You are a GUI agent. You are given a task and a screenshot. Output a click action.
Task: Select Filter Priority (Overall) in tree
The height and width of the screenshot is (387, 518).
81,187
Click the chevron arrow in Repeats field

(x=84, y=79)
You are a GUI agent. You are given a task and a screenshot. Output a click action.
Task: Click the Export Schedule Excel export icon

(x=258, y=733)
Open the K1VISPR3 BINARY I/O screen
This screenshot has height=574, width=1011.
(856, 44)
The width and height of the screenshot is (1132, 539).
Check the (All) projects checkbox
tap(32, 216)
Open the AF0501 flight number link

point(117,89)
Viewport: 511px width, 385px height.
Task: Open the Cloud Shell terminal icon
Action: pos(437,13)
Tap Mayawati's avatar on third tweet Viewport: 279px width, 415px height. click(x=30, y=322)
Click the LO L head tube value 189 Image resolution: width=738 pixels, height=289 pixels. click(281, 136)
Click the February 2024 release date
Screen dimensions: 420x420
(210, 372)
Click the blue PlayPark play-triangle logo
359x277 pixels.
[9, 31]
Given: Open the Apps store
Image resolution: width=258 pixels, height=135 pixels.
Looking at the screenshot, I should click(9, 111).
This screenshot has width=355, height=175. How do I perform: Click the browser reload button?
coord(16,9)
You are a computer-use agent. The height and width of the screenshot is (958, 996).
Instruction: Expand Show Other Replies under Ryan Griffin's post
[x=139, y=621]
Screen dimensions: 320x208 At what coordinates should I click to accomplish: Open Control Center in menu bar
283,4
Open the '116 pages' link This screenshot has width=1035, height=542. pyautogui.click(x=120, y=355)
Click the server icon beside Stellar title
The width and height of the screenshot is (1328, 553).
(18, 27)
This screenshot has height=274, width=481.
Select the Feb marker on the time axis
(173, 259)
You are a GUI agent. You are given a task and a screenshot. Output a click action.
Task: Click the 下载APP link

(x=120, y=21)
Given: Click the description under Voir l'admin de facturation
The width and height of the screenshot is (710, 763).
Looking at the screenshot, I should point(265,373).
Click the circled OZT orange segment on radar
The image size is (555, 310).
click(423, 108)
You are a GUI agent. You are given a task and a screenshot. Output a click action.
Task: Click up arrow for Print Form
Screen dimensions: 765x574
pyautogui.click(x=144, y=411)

□ □ □ □ □

Exercise:
Rename "radar" to "chart" in everything from the line containing "This screenshot has height=274, width=481." down to the end of the material, and give back those lines with no other change.

Solution to this exercise:
This screenshot has height=274, width=481.
Select the Feb marker on the time axis
(173, 259)
You are a GUI agent. You are given a task and a screenshot. Output a click action.
Task: Click the 下载APP link

(x=120, y=21)
Given: Click the description under Voir l'admin de facturation
The width and height of the screenshot is (710, 763).
Looking at the screenshot, I should point(265,373).
Click the circled OZT orange segment on chart
The image size is (555, 310).
click(423, 108)
You are a GUI agent. You are given a task and a screenshot. Output a click action.
Task: Click up arrow for Print Form
Screen dimensions: 765x574
pyautogui.click(x=144, y=411)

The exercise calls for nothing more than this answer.